Doctor of Philosophy in Biomedical Engineering (PhD)

Administrative Home Department

Department of Biomedical Engineering

Advisor 1

Bruce P. Lee

Committee Member 1

Jingfeng Jiang

Committee Member 2

Smitha Rao Hatti

Committee Member 3

Yun Hang Hu

Abstract

Smart adhesives are materials that can reversibly gain or lose adhesion in response to external stimuli such as temperature, pH, electric fields, or light. Their switchable and temporary adhesion makes them highly promising for applications in wound healing, manufacturing, and robotic locomotion. Among them, catechol-based polymers have been widely studied for pH- and electro-responsive adhesion, due to their reversible non-covalent crosslinking. However, their performance is limited by irreversible covalent crosslinking reactions and the need for conductive surfaces in electrochemical systems. While boronic acid has been used to protect catechol, its reversibility remains limited. Therefore, new adhesive molecules and system designs are needed to achieve robust, reversible adhesion under broader conditions. This dissertation focuses on developing novel adhesive molecules and electrochemical strategies to overcome these limitations.

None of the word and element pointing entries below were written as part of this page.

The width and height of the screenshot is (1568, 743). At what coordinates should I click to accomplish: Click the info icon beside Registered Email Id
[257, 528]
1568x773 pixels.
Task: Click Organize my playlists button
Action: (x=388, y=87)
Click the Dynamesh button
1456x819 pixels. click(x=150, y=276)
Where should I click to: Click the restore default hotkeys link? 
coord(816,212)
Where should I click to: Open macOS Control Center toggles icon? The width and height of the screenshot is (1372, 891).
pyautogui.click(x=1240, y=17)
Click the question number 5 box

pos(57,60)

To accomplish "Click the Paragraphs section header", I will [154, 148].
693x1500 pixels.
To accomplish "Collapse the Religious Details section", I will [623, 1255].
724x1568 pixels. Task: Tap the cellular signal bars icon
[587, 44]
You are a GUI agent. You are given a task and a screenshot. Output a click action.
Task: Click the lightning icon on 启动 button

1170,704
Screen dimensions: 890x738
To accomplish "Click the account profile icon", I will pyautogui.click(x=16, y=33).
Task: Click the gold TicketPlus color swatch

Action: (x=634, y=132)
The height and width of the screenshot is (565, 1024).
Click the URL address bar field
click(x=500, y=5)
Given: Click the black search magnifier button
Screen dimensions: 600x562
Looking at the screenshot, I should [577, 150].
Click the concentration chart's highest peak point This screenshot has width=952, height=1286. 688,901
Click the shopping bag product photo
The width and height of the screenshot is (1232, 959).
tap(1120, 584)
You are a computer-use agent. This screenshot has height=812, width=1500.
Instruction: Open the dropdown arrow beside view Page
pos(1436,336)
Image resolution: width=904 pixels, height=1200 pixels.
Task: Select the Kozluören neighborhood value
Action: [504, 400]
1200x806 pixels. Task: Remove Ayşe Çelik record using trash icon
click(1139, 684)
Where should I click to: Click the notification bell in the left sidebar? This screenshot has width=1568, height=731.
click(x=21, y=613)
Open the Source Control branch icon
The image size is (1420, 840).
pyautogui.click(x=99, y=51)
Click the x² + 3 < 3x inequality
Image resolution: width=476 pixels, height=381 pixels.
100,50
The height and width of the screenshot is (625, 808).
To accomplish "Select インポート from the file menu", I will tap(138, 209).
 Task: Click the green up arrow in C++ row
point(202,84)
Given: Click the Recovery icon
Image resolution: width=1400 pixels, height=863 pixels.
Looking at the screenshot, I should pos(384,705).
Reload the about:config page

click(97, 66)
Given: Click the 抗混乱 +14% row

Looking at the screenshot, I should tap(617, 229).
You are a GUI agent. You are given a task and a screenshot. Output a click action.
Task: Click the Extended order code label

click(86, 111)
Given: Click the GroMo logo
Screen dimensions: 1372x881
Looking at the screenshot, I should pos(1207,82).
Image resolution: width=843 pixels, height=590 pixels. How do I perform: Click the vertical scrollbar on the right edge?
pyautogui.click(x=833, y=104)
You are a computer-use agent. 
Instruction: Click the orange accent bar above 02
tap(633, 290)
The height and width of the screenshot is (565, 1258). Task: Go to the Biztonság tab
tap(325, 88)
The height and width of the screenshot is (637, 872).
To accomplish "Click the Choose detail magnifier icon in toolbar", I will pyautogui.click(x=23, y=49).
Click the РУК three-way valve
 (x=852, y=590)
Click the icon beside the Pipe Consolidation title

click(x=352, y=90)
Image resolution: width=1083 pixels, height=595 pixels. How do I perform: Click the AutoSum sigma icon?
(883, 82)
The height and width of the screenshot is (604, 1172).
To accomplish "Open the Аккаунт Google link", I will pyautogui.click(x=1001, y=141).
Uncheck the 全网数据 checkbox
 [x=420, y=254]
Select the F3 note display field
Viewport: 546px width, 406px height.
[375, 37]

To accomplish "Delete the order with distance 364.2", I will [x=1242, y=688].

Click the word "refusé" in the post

Project 1 introduces salicylhydroxamic acid (SHAM) as a new pH-responsive adhesive molecule. SHAM contains phenol and hydroxyl groups, allowing for π–π interactions and hydrogen bonding similar to catechol. Unlike catechol, SHAM avoids irreversible crosslinking and exhibits reversible pH sensitivity. Its work of adhesion decreased by nearly 98% at high pH and fully recovered at pH 5, demonstrating potential for simplified and reversible adhesive systems.

Project 2 explores electrochemical control of SHAM-based adhesion. Since electro-deactivation of catechol involves local pH increase near the cathode, SHAM can similarly lose adhesion via deprotonation. A 1 V charge applied for 30 seconds reduced adhesion by ~84%, which was fully restored after pH 5 treatment. This strategy achieved reversible adhesion without the need for boronic acid protection.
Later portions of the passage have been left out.